Audio/Video → Open Routing Matrix.

The Routing Matrix — audio input×output grid with per‑path volume, input‑group EQ, and video routing.

The Routing Matrix is the single place to connect everything:

  • Audio Routing – a grid of Input Groups (rows) against Output Groups (columns). Tick a cell to route that input to that output, with a per‑path volume slider for each connection.
  • Input Group Effects (EQ) – enable EQ on an input group and add bands.
  • Video Routing – a grid of Video Sources against Video Output Groups; select which source feeds each video group.
  • Routing Presets – save a complete routing configuration (audio and video assignments) by name and reload it later.

Click Save & Apply to activate the routing.

Pipeline Graph

Audio/Video → Visualise Current Pipeline.

The live PipeWire pipeline graph.

This page draws the live PipeWire graph — the media streams, combine sinks, filter chains (delay/EQ), sound cards and video nodes, and the links between them. Producers and consumers are colour‑coded. It is a valuable troubleshooting view for confirming that audio and video are flowing where you expect.

AES67 Audio‑over‑IP

Audio/Video → Configure AES67 Instances.

AES67 Audio‑over‑IP configuration.

AES67 streams uncompressed, PTP‑synchronised audio over the network as multicast RTP — the professional standard used by many audio devices. Each AES67 instance you define appears as a virtual sink you can add to an audio output group (so per‑card delay and EQ apply to it too). FPP announces streams via SAP and derives RTP timestamps from a PTP clock, so compliant receivers discover and lock to them automatically. Typical settings per instance are the multicast address and port (default 239.69.0.x:5004), channel count and format.

Opus RTP Audio Streaming

Audio/Video → Configure Opus RTP Instances.

Opus RTP audio streaming configuration.

Opus RTP streams compressed (Opus‑encoded) audio over the network — lower bandwidth than AES67, useful for distributing audio to remote players or listeners where bandwidth is limited. As with AES67, each instance is configured with its network address/port and appears in the audio routing.

Video Output Groups

Audio/Video → Configure Video Output Groups.

PipeWire Video Output Groups.

A video output group fans a single video stream out to several destinations at once. (The primary HDMI display is always driven directly by GStreamer for zero‑latency output; these groups handle additional outputs routed through the PipeWire graph.) For each group set a name, the Video Source (Media Playback, or a persistent input source), optionally which Stream Slots (1–5) it uses, then add outputs. Each output has:

  • Output TypeHDMI Display, a Pixel Overlay model, or a network (RTP) stream.
  • Destination – the specific HDMI connector, overlay model, or network address.
  • Options – scaling such as Fit.

This is how you drive a second HDMI screen, mirror video onto an LED matrix (via an overlay model), and stream video over the network — all from one playing video.

Video Input Sources

Audio/Video → Configure Video Input Sources.
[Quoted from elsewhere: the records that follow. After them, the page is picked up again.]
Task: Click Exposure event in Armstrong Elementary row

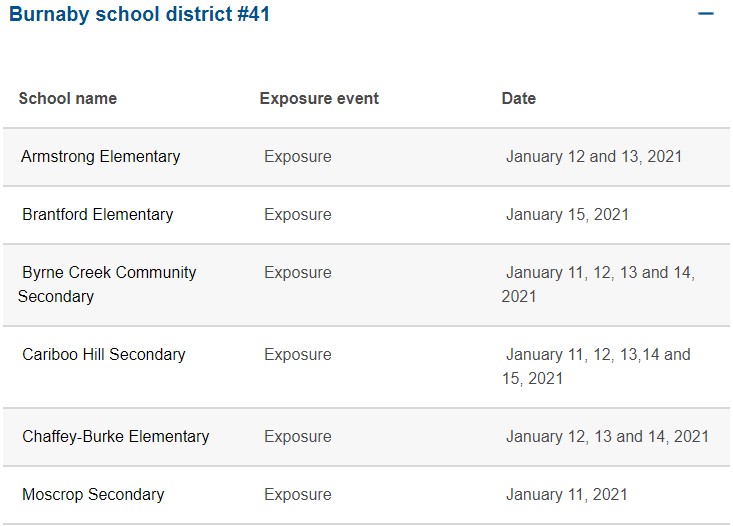Action: pos(298,156)
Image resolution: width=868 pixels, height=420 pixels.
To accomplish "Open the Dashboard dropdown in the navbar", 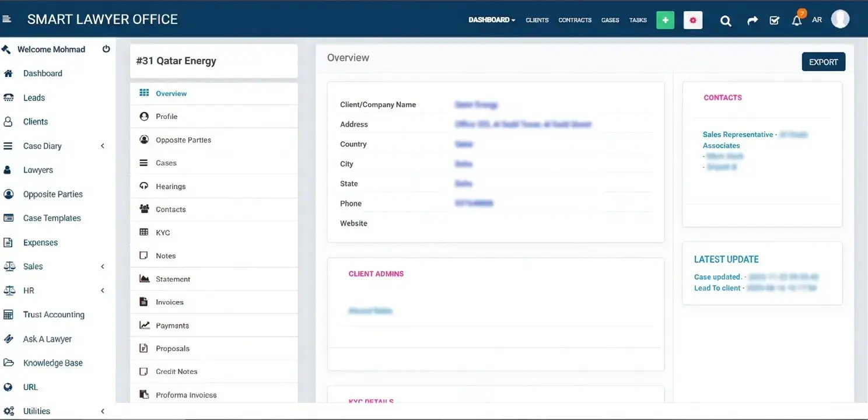I will click(491, 20).
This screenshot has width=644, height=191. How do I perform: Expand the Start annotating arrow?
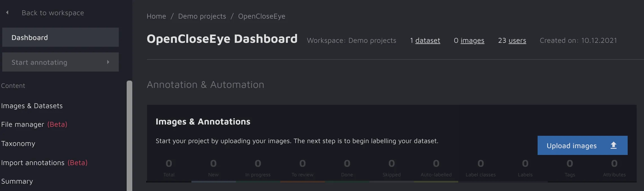108,62
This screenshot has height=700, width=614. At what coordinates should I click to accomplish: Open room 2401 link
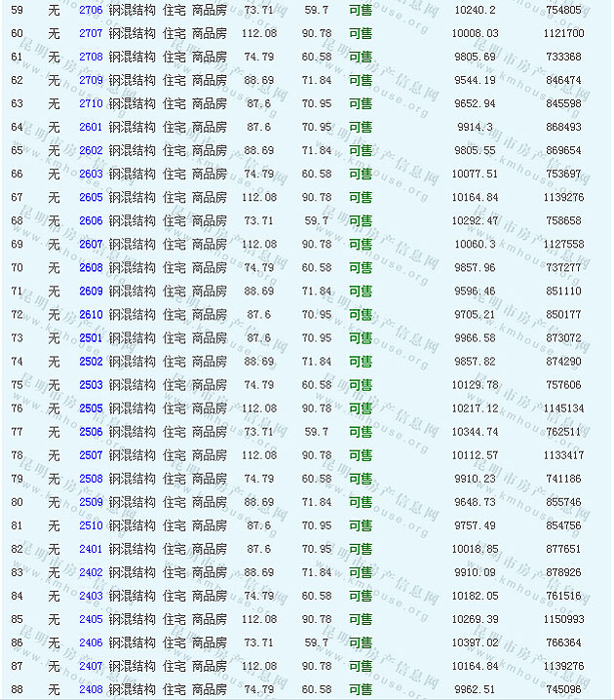(x=91, y=549)
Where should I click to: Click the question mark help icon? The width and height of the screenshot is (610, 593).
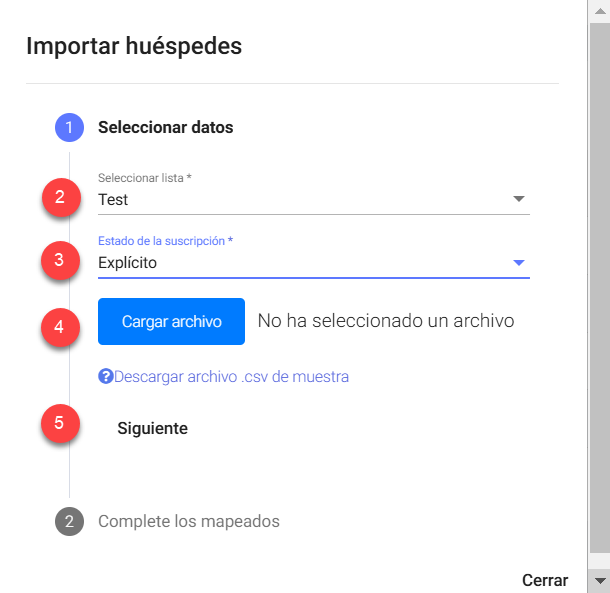(105, 376)
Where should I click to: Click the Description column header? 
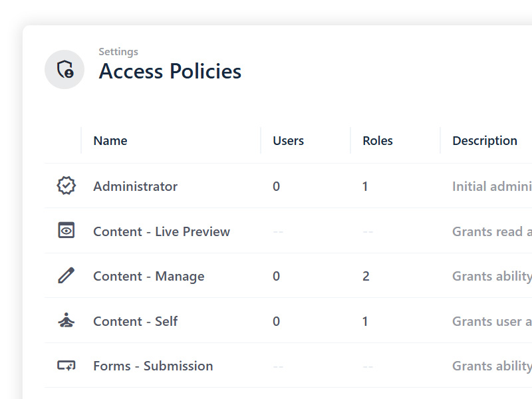click(x=485, y=141)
PipeWire Video Input Sources.

Video input sources are persistent video producers that video output groups can route from (they survive consumers connecting and disconnecting). Supported types include:

  • Test Pattern (videotestsrc) – e.g. SMPTE bars at a chosen size/frame rate.
  • USB Camera (v4l2src) – a connected camera device (/dev/video0, …).
  • IP Camera (rtspsrc) – an RTSP stream from a network camera.
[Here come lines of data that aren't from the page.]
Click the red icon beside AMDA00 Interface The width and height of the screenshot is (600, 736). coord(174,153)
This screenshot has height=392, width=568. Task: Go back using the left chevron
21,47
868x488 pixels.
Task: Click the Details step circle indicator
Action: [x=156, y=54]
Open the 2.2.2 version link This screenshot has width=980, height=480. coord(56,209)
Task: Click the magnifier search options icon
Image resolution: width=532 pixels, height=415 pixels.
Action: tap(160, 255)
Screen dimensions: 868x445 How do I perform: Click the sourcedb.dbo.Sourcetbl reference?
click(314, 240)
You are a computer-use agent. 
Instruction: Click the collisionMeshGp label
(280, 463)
Define a source here, then select it as the Video Source of a video output group to send a live camera or test pattern to HDMI, an overlay model, or the network.
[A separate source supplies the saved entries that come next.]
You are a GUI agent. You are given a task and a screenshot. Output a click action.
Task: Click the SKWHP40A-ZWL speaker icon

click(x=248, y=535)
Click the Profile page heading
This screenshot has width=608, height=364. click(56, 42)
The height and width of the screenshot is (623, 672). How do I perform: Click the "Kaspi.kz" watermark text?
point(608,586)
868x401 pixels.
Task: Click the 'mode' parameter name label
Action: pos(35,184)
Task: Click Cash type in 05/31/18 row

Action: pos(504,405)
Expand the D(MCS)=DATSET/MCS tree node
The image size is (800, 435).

A note on remote synchronisation

When FPP runs as a remote, the GStreamer pipeline continuously fine‑adjusts its playback rate to converge on the player's position, keeping audio and video frame‑accurate over long shows. This is automatic; the remoteIgnoreSync setting disables it if ever needed. See the MultiSync chapter for the player/remote setup.

Note

This chapter covers the configuration UI. The full technical architecture (services, WirePlumber linking, GStreamer pipelines, diagnostics) is documented in the FPP repository under docs/FPP_Audio_Architecture.md, docs/PipeWire_Video_Routing.md and docs/GStreamer_PipeWire_Clock_and_Sync.md.